Hank knelt down and drew a semicircle in the sand when the water receded. Erin looked closer until the water lapped over the space again. He redrew the line in the sand.

“Do you see it?” he asked as he waved for her to come closer.

She placed her hand on his shoulder and bent over at the waist. “Well, I’ll be damned. It is a fish.”

“A stargazer. It’s very unusual, but we happen to get them all the time on this desolate stretch of beach. Look closer. You can see that its eyes, gill slits, nostrils and most of its mouth are on top of its body.”

Erin studied the twenty-inch-long fish that was half-submerged. It’s dark blackish-brown body blended in perfectly with the wet sand.

“How did you see it from back there?”

“After living here for all my life, you notice slight variations in the sand. Most people might think it’s a rock or something under the surface. Until, of course, they step on it. These guys are stout, and they have a special organ just behind their eyes that produces an electric shock for anyone who unknowingly grabs it.”

“Or steps on it,” added Erin.

Hank nodded, and the two of them stood upright to study the unusual creature. “May I join you? I usually walk along the beach in the mornings, you know, just to get ready to do battle with hostile and ornery hotel guests.”

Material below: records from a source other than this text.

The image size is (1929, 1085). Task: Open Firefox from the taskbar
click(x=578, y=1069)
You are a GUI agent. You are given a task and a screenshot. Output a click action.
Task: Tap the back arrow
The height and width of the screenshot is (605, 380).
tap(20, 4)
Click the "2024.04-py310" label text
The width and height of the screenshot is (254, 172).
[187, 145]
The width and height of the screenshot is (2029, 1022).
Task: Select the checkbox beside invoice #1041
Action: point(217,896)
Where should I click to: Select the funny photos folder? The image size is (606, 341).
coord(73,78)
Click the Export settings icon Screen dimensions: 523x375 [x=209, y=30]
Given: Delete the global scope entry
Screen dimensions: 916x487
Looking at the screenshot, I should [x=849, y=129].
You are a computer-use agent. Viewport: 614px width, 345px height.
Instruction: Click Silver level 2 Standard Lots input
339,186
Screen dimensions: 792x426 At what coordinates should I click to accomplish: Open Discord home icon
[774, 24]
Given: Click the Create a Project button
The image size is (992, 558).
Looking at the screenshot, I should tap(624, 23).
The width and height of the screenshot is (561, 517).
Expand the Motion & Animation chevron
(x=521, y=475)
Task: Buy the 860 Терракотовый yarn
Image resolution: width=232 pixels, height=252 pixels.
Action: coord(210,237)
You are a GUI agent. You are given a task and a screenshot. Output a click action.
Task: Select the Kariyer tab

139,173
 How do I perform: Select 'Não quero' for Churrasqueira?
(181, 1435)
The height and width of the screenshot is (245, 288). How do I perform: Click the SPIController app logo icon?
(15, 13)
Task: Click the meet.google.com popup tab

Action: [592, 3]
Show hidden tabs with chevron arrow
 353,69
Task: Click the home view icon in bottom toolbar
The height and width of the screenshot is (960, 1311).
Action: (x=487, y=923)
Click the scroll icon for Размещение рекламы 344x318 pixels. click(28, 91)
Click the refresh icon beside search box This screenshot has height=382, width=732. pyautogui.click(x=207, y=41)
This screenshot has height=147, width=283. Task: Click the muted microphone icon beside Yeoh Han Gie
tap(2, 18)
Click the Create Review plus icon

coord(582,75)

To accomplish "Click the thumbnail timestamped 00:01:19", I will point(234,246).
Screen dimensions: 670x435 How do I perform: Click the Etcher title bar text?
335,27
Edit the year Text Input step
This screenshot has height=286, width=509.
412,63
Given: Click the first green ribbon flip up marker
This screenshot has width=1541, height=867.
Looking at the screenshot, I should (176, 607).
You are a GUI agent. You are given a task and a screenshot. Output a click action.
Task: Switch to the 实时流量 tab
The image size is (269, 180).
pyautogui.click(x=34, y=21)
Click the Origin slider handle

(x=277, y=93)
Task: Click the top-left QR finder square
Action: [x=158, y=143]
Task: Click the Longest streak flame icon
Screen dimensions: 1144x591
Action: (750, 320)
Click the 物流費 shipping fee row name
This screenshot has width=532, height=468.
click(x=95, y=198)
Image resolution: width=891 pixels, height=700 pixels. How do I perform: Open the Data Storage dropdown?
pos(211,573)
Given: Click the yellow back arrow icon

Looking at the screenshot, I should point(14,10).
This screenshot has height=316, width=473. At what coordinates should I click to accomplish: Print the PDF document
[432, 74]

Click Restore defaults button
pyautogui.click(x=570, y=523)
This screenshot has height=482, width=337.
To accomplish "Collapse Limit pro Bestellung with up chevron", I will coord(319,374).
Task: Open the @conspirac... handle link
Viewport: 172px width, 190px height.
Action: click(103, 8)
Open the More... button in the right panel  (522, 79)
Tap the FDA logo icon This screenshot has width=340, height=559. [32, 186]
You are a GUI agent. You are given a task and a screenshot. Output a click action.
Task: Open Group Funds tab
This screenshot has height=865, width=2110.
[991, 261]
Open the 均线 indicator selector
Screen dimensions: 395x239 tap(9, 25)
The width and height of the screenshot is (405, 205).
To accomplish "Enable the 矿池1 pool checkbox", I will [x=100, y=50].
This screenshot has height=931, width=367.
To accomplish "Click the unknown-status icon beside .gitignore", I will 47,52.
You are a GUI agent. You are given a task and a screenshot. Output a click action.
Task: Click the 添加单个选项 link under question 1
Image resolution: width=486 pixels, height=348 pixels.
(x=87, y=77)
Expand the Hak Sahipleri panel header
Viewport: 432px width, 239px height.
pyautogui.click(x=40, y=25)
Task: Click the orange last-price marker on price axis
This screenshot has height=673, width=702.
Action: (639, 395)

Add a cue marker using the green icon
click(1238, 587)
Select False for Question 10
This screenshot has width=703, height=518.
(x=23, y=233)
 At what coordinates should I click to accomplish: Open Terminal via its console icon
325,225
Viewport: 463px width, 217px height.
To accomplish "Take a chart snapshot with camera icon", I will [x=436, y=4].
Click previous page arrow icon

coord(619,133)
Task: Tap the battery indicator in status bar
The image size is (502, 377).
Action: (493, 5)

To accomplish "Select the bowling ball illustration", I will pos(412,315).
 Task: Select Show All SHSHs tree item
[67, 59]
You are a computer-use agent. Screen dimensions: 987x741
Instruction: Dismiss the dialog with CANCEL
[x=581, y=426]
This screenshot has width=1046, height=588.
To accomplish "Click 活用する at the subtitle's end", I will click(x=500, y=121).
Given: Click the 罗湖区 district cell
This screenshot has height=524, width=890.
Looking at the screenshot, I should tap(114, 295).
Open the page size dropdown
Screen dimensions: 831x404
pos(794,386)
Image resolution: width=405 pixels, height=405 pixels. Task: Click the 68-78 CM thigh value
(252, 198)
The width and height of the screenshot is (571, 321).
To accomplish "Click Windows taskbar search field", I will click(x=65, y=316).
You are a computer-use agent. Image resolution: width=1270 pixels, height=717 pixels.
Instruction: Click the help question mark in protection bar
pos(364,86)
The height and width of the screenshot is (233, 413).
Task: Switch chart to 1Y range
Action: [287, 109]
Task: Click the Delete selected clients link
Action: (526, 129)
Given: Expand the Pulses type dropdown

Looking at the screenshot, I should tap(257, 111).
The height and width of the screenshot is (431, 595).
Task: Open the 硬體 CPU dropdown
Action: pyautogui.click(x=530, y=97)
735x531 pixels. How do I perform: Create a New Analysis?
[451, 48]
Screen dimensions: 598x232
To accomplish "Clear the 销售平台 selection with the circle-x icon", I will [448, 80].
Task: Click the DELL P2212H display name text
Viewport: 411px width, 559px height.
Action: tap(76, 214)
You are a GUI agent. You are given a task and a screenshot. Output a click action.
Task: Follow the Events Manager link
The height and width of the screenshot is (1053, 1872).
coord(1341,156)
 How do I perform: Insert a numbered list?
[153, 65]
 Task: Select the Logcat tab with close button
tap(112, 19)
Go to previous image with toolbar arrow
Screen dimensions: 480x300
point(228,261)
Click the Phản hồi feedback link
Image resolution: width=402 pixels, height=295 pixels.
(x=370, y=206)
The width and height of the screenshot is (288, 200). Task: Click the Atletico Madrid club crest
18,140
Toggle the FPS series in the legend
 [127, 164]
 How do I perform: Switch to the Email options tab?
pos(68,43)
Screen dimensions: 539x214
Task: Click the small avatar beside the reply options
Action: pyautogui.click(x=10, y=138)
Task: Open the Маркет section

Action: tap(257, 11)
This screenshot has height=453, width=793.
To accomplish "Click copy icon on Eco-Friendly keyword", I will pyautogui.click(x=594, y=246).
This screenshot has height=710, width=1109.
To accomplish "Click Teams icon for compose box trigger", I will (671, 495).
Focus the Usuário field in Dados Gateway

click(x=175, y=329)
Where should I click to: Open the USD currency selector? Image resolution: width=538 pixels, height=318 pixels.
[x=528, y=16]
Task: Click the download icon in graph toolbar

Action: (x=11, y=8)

Erin let out a hearty laugh. “You mean like my sisters?”

Hank had no intention of his joking remark to be associated with her three older sisters. “No, not at all. And I was just kidding. Only rarely do we have a guest we simply cannot please. It happens. Not everybody gives out five-star reviews.”

“Don’t I know it. I’m in politics, remember. You piss off half your constituents. Initially, you please the other half until at some point you piss most of them off as well. By the time your career in public service is over, most everybody is mad at you, making you wonder why you bothered.”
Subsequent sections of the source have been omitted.